Prasinezumab is a potential therapeutic drug currently working its way through the clinical trial pipeline. It is also one of the few disease-modifying therapy candidates for Parkinson’s that has made it to Phase III trials. This marks an exciting time in Parkinson’s research, with several promising treatments now in the final stage of clinical trials, including prasinezumab, bemdaneprocel, and the repurposed drug ambroxol. 

Overview 

Q: What is prasinezumab?  

A: It’s a monoclonal antibody drug developed by Roche that targets toxic alpha-synuclein proteins in the brain. These are proteins that are believed to play a key role in the development and progression of Parkinson’s.  

Q: Why is prasinezumab significant?  

A: If successful in this clinical trial, it could become one of the first disease-modifying treatments for Parkinson’s. That means it could potentially slow down, stop, or even prevent the biological changes that cause Parkinson’s, rather than just treating the symptoms 

Read more about disease-modifying therapies in this blog post

Clinical trials: Where are we now? 

Q: What stage of clinical testing is prasinezumab in?  

A: As of June 17, 2025, prasinezumab has entered Phase III clinical trials. This is the largest and most comprehensive stage before potential regulatory approval of a drug.  

Q: How does Phase III differ from earlier phases?  

A: Phase III involves large-scale testing in large numbers of volunteers, focusing on safety, side effects, and definitive evidence of effectiveness that is necessary for regulatory approval. 

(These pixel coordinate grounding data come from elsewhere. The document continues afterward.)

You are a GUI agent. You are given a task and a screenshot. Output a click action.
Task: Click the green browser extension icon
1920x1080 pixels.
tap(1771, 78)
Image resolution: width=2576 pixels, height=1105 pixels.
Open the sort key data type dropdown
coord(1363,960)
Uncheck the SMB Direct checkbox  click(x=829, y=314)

Q: What did earlier trials show?  

A: The Phase II trials, known as PASADENA and PADOVA, showed promising signs, with participants treated with prasinezumab progressing more slowly in motor symptoms. The effects were strongest in individuals early in their Parkinson’s progression. 

Q: How many other potential disease-modifying therapies are in Phase III trials? 

A: Currently, there are four disease-modifying therapy candidates in Phase III trials for Parkinson’s. Studies of ambroxol and lactobacillus acidophilus are unique in that they are investigating existing therapeutics that are already used for other conditions. Prasinezumab and bemdaneprocel are the only drugs originally developed to address Parkinson’s that are in Phase III trials. 

How it works 

Q: How does prasinezumab work?  

A: Prasinezumab binds to misfolded alpha-synuclein proteins, preventing them from aggregating (i.e., clumping together) and spreading in the brain. This may protect the neurons that produce dopamine (cells that are gradually lost in Parkinson’s). 

Q: Why target alpha-synuclein?  

A: Accumulation of alpha-synuclein into harmful clumps is a hallmark of Parkinson’s.  This approach is similar to recent strategies used in Alzheimer’s research, where targeting protein build-up (like beta-amyloid) has led to the first approved disease-modifying treatments. 

Future outlook 

Q: When will we know if it works? 

A: Phase III trials are typically lengthy; no exact timeline or enrollment details are available yet, so it will likely be at least several years before results are known.  

Q: What if the trial isn’t successful?  

A: Even if prasinezumab fails to show disease-modifying benefits, it will still provide valuable data. It may help researchers better understand the role of alpha-synuclein in Parkinson’s and inform the design of future therapies. 

More to know 

Q: What’s the difference between disease-modifying and symptomatic treatments? 

A: Disease-modifying therapies target and alter the underlying biological process contributing to Parkinson’s (e.g., protein aggregation), whereas symptomatic treatments manage symptoms without changing the progression of Parkinson’s.  

Q: Are there other drugs targeting alpha-synuclein?  

A: Yes; multiple organizations and researchers are investigating alpha-synuclein antibodies, vaccines, and small molecules, including researchers supported by Parkinson Canada. 

As the Parkinson’s community watches the progress of prasinezumab and other potential therapies, one thing is clear: we’ve entered a new and hopeful chapter in the search for treatments that not only manage symptoms, but fundamentally change the course of the condition.